Pacing barefoot on an undecorated stage, Nancy Hulse let the silence overwhelm the Curry Student Center Ballroom as solemn faces contemplated the question she posed.
"Why do men rape?"
Hulse's thick silver rings clanged together slightly as she twitched her fingers at her side, looking out over the crowd.
"Because they can. Period," she answered.
Hulse was the keynote speaker at Delta Phi Epsilon's (DPhiE) fifth annual Take Back the Night event last Wednesday. Take Back the Night is an international program on college campuses intended to bring the fight against sexual assault out from behind closed doors and provide a safe, supportive environment for men, women, children and families affected by sexual assault.
The night began with both male and female students participating in a candlelit march through campus to "take back" the night. Then men, women, faculty, student organization leaders, Greek life students and survivors alike then gathered in the Ballroom.
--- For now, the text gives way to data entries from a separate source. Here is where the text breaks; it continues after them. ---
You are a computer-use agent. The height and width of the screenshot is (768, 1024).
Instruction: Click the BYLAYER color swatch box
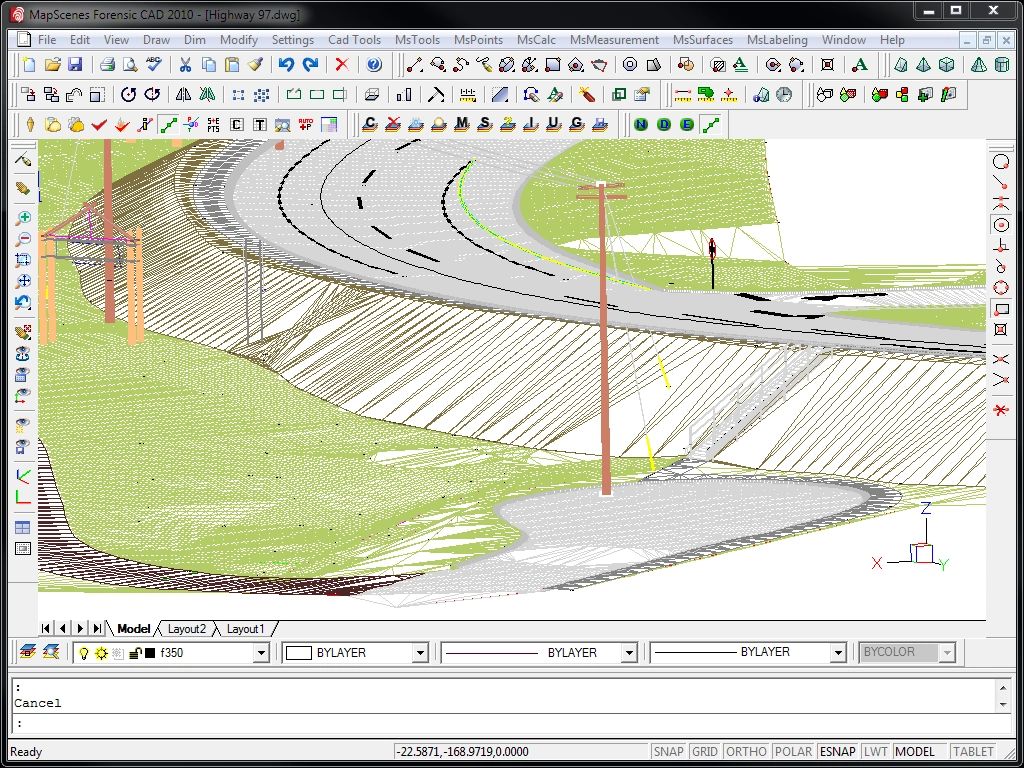tap(297, 651)
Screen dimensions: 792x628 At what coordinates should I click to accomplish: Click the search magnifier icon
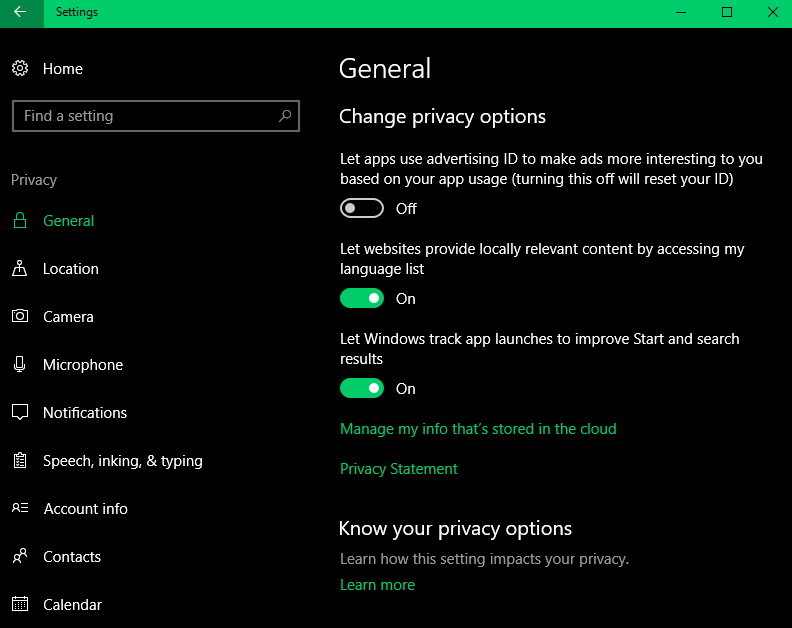(285, 116)
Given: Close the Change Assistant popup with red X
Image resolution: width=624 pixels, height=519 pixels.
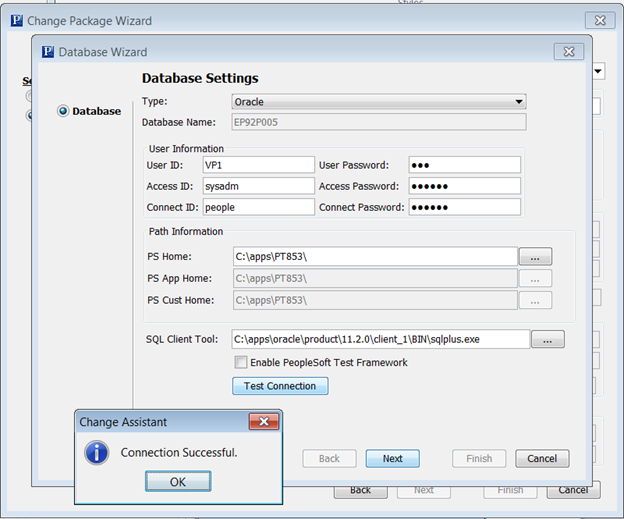Looking at the screenshot, I should click(264, 421).
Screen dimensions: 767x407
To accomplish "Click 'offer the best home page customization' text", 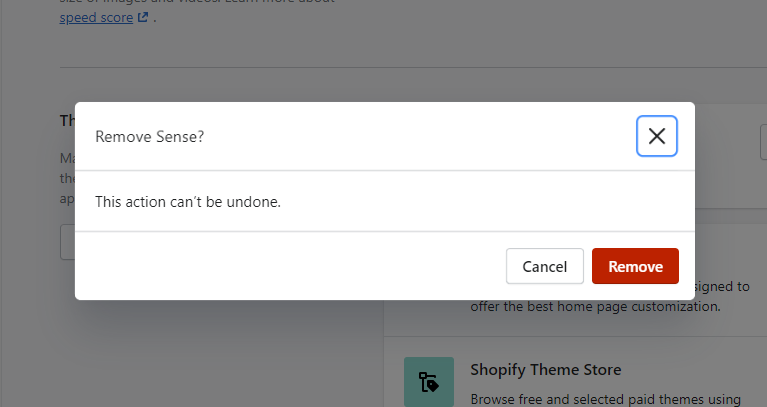I will (595, 307).
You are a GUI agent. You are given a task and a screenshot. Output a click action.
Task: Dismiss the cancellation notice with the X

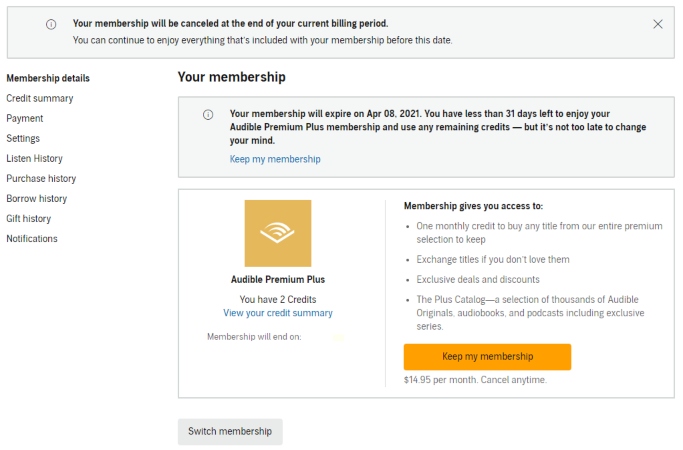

Wearing a tie-dyed orange skirt and matching top with glittery accents, Hulse performed "A Rose by Any Other Name," which chronicled the different types of sexual assault through poetry, spoken verse, anecdotes and personal experiences she has had in her over 20 years of experience working as a sexual assault and rape counselor. The performance was intense, using a mix of emotional testimonies, graphic artwork and statistics to illustrate the pervasiveness of sexual assault in American culture, which has the highest sexual assault statistics of any industrialized country.
Soft sobs and gasps could be heard in the crowd as Hulse told the stories of women she has counseled and used shocking statistics to dispel misconceptions surrounding sexual assault. One in four women -- as well as one in eight men -- will experience sexual assault in their lifetimes. However, of those assaults, it is estimated 85 percent go unreported, and only five percent of rapists actually go to jail.
Hulse also stressed that contrary to some popular belief, victims cannot avoid or prevent their assault.
"Many people think sexual assault victims were asking for it by dressing or acting provocatively," Hulse said. "The oldest victim of sexual assault is 96, and the youngest is two months old. Now you tell me that they were being provocative."
Hulse recently chose to simplify and use the power of spoken word in her shows. She does not attempt to hide anything or avoid any subjects in the piece, which she said can make people uncomfortable, but is necessary for her work to be successful.
I don't believe in secrets. Secrets kill people ... my time here is short and I don't have time to sugarcoat and try not to offend people," Hulse said.
Hulse concluded by saying the most important thing people can do to help victims of sexual assault is to believe them.
After Hulse's performance, Student Government Association President Bill Durkin and InterFraternity Council President Chris McKenny read a pledge to never condone sexual assault by other members of their gender and to always work toward the prevention of sexual assault altogether.
An open mic session followed, where anyone present was encouraged to share stories or information about available support. Although representatives from established organizations publicized their presence on campus and in the community, it was clear individual students were hesitant to take to the stage.
Keri Fagel, however, said it didn't matter. Fagel's year-long position in DPhiE was focused entirely on organizing Take Back the Night, and she said the main goal was simply for students to "know there is someone else out there trying to stop sexual assault."
"I'd rather have five minutes of awkward silence and have everyone think, 'Maybe I should share my story.' It doesn't matter if no one comes and speaks, they know it was there," she said.